Cientistas da Universidade Tecnológica de Nanyang, juntamente com colegas japoneses, criaram a primeira linha robótica do mundo para a produção em massa de baratas ciborgues. Isso possibilitou o abandono da complexa produção manual de organismos cibernéticos em miniatura e a adoção de produtos padronizados com características mais estáveis. Essas vantagens aproximam o uso de enxames de insetos ciborgues para inspeções, reconhecimento e socorro em desastres.
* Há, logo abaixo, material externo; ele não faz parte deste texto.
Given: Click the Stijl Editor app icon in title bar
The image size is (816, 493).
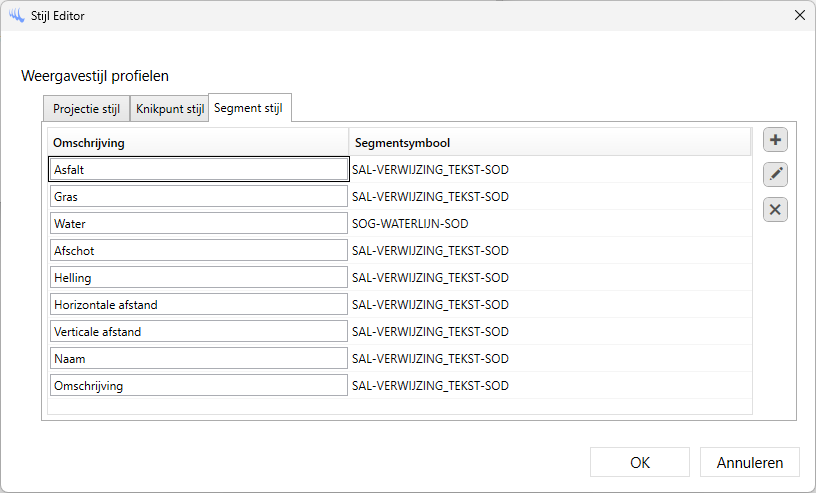Looking at the screenshot, I should point(16,14).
Fonte da imagem: Nature Communications 2025
Um dos principais fatores de interesse nos insetos ciborgues é sua alta resistência: as baterias modernas ainda não oferecem capacidade suficiente em um tamanho compacto. Uma barata bem alimentada correrá mais e por mais tempo do que um robô em miniatura com uma bateria totalmente carregada, mesmo que a bateria seja muito avançada. As baratas ciborgues podem penetrar estruturas e mecanismos complexos sem a necessidade de desmontá-los ou destruí-los. Movendo-se em enxame, elas são capazes de inspecionar rapidamente vastos territórios de difícil acesso para pessoas e equipamentos. Não é por acaso que uma parte significativa do novo orçamento da Bundeswehr será destinada ao desenvolvimento de IA e insetos biomecânicos – esta também é uma área estrategicamente importante para as forças armadas.
Para o uso em massa de ciberinsetos, é importante estabelecer a produção industrial. Para desenvolver o processo, os cientistas escolheram uma das maiores baratas do mundo – a barata-de-madagascar, que chega a 7 cm de comprimento. Os componentes eletrônicos modernos ainda são pesados demais para a maioria dos insetos, e o tamanho é fundamental nesse caso.
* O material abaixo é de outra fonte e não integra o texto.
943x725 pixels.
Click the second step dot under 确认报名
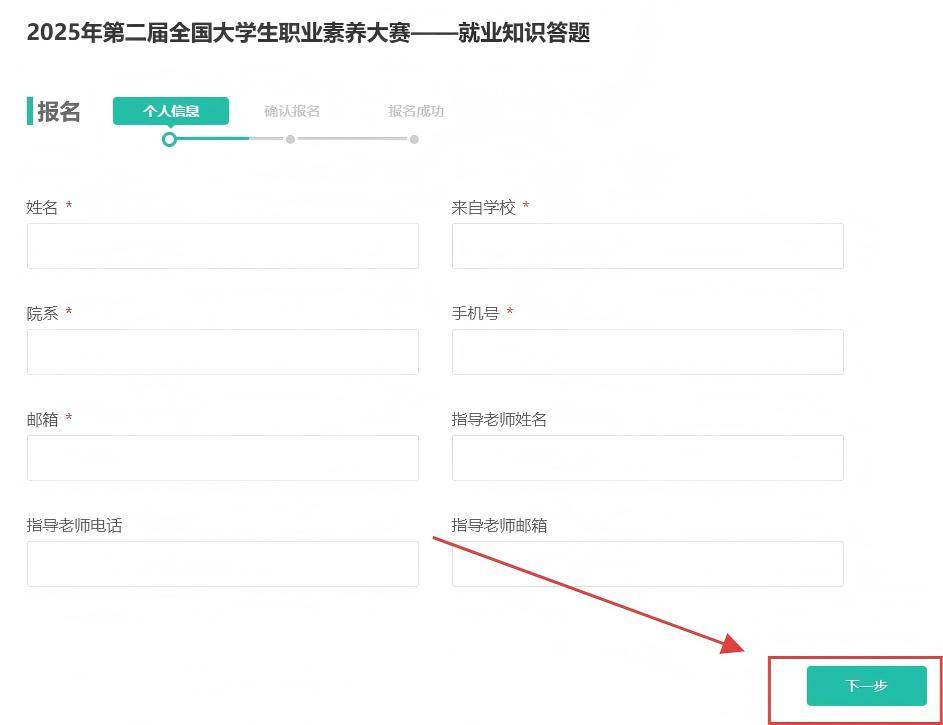(x=290, y=139)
O elemento-chave da linha de montagem foi o manipulador industrial Universal Robot UR3e com pinça, bem como um sistema de visão computacional baseado na câmera de profundidade Intel RealSense. O dióxido de carbono foi usado como anestesia para os insetos. Os componentes eletrônicos estavam localizados em uma pequena plataforma que, como uma mochila, era fixada nas costas da barata. Para estimular o sistema nervoso, foram utilizados dois eletrodos bipolares com agulhas e ganchos nas extremidades, inseridos e fixados no corpo do inseto, na região das patas dianteiras.
A montagem de um ciborgue levou 68 segundos. Testes mostraram que insetos montados manualmente e em uma linha robótica foram controlados com a mesma eficiência. A rotação foi realizada estimulando uma das patas dianteiras e a parada, estimulando ambas. Um experimento de controle de enxames mostrou que quatro baratas ciborgues examinaram quase todo o território especificado em um tempo inacessível a um único inseto. Essa tecnologia tem boas perspectivas: no mínimo, a automação da montagem acelerará futuras pesquisas nessa direção.